So, the first thing you need to do is determine the bounding box of the content. You can do that, as Stefan says, by using the bbox device. And on that note, as far as I know the bbox device produces accurate output. If it does not then we would appreciate a bug report proving it so we can fix it. If people don't report bugs how are we supposed to know about them ? Its disappointing to see someone spreading FUD instead of helping out with a bug report.......
ps2epsi isn't Ghostscript, its a crappy cheap and cheerful script, I wouldn't use it. However..... If the original PostScript leaves stuff on the stack then it will end up as a corrupted (or invalid) EPS file and the original PostScript should be fixed before trying to use it as it will break any PostScript program that tries to use it (eg if you include the EPS in a docuemnt and then print it).
So if you are using Ghostscript, and you want to take a PostScript program and get an EPS out of it, use the eps2write device. It won't have a preview bu frankly who cares.
Now if I remember correctly the bbox device (and eps2write) record all marking operations, you can't simply record all the non-white marking operations; what if the white overwrites an existing mark on the page ? What if the media is not white ? Note that if you render to a PNG with Ghostscript, the untouched portion of the output is transparent, whereas white marks are not.
So the bbox is the extent of all the marking operations, regardless of the colour. The only other way to proceed would be to render the content and count the non-white pixels. But that only works at a specific resolution, change the resolution and the precise bounding box may change as well.
Once you have the Bounding Box you can tell Ghostscript to use media that size. Note that you will almost certainly also have to translate the origin, as its unlikely that the content will start tightly at the bottom left corner. You will need -dDEVICEWIDTHPOINTS and -dDEVICEHEIGHTPOINTS to set the media size, and you will need to use -c and -f to send PostScript to alter the origin appropriately. In simple cases an '-x -y translate' will suffice but if the program executes initgraphics you will instead have to set a BeginPage procedure to alter the initial CTM.

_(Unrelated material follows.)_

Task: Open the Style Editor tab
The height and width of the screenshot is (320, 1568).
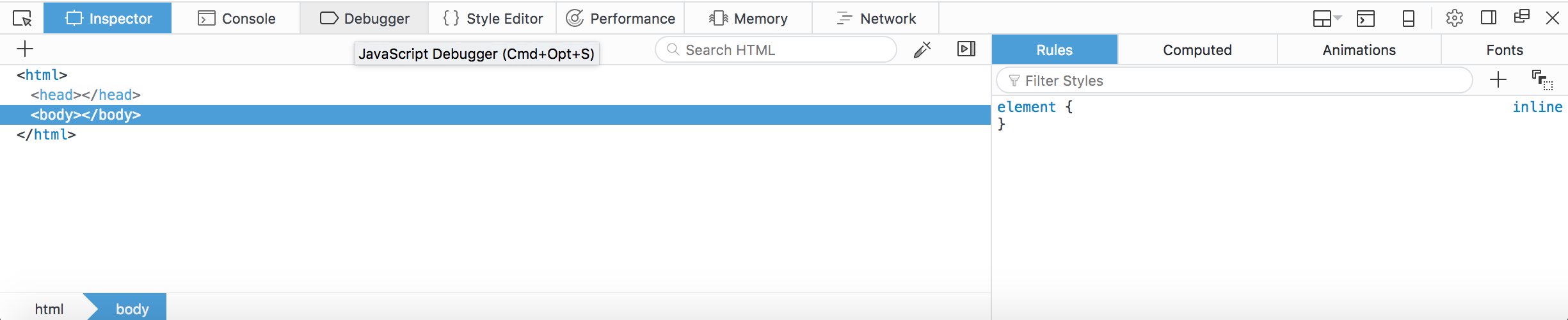Action: pos(492,18)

If you set the media size with -dDEVICEWIDTHPOINTS etc then all pages will be the same size. If you don't want that then you need to write a BeginPage procedure to resize each page individually (you will also need to hook setpagedevice and remove the /PageSize entries from the dictionary.

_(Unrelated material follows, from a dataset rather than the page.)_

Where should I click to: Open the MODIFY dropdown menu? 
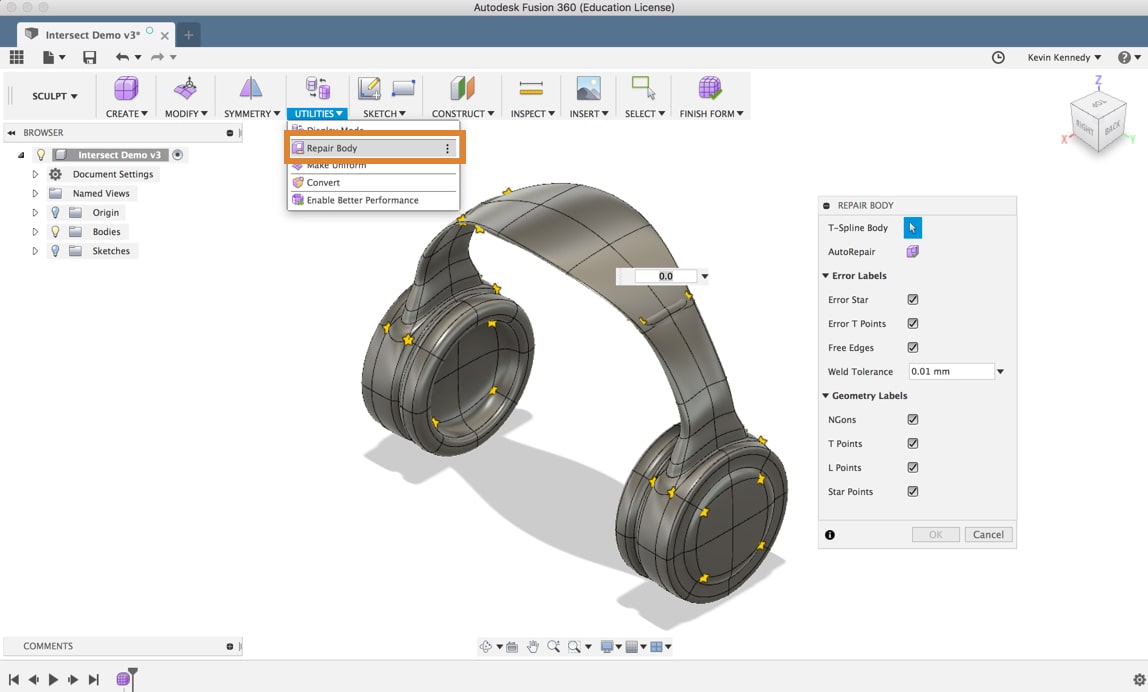coord(185,113)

I've no idea why Windows is putting the dialog box behind the active Window, it seems to have started doing that with Windows 7 (or possibly Vista). I don't see any way to alter that because I'm not sure what is generating the dialog.....
Personally I would suggest that you try the 2-step approach of running the original through Ghostscript's eps2write device and then take the EPS and create a PDF file using the pdfwrite device and the -dEPSCrop switch. Double converting is bad, but other solutions are worse. Note that EPS files cannot be multi-page, so you will have to create 'n' EPS files from an n-page PostScript program, and then supply a command line listing each EPS file as input to the pdfwrite device.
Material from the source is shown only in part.